# Broken mower, can you help?



## secuono (May 5, 2017)

John deere D100
85 hours on it
Just replaced the battery, fuel filter, oil filter, oil & spark plug.

Next would be the fuel pump, but it has weird attachments that basically, to me, scream 'not a replacable part!' There are no bolts to secure it, just flat plastic that seems permanent. 

Mower will not start today. Nothing moves, no sounds. 

It was making very weird noises yesterday, air sucking type sound & squealing. But then it slightly turned on, you can see it turn a small amount. 

IDK what else to do to fix it. Ideas?

I only have the online manual, it does not have a section about the fuel pump. 

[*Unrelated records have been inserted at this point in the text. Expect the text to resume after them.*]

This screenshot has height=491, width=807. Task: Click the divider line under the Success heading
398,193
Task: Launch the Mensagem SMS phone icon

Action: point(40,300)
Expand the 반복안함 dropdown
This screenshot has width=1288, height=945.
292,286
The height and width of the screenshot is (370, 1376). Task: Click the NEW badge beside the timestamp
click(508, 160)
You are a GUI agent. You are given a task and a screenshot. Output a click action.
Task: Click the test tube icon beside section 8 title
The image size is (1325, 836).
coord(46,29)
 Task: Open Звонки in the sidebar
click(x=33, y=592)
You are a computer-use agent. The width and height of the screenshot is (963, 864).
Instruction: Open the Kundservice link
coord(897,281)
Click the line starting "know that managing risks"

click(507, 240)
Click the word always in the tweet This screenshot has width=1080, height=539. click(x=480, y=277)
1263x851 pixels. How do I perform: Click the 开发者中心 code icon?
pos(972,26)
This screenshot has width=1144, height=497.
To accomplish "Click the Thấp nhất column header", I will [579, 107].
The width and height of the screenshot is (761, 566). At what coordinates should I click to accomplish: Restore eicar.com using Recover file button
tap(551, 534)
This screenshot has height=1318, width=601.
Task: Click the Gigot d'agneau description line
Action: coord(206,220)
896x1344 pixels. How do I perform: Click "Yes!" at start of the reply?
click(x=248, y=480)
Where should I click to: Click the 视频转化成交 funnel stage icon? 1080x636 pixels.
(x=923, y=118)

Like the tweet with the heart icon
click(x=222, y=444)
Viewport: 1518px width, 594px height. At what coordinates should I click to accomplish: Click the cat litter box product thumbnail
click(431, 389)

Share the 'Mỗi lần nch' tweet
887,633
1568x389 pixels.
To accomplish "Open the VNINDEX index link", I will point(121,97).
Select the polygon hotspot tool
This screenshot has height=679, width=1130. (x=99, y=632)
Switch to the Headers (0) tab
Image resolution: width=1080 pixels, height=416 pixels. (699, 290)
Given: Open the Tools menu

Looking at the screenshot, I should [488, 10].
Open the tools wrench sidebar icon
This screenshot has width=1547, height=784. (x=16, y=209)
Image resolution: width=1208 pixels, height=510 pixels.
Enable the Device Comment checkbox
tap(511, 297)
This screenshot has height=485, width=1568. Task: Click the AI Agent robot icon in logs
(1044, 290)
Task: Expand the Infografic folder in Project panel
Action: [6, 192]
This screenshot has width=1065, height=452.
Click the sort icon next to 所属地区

Blue shows that mine has a solid, flat plactic disk over the top and on the underside where a bolt would go. I can't get it off w/o breaking it.



 

There are no bolts nor screws like this one has below.


----------



## greybeard (May 5, 2017)

If your's looks kinda like this, then most of the time, you have to take the vacuum and fuel lines off, and remove the top cover--the flywheel cover.



The pump is attached under the cover, sometimes with a stud, sometimes with a plastic rivet that you have to either drill out or pop loose.


----------



## secuono (May 14, 2017)

Eventually figured it out. The starter's gear was stuck on 'on' and once greased up, good to go!


----------



## greybeard (May 14, 2017)

If it ever happens again, and you can get to the flywheel, *(with KEY OFF & plug wire disconnected! ) * rotate the engine by hand in reverse of normal rotation 1/2 to 1 full rotation. That usually will allow the gear to disengage from the flywheel.
If the starter gear was driven for very long by the flywheel ring gear, you can expect a shortened life of the starter.


----------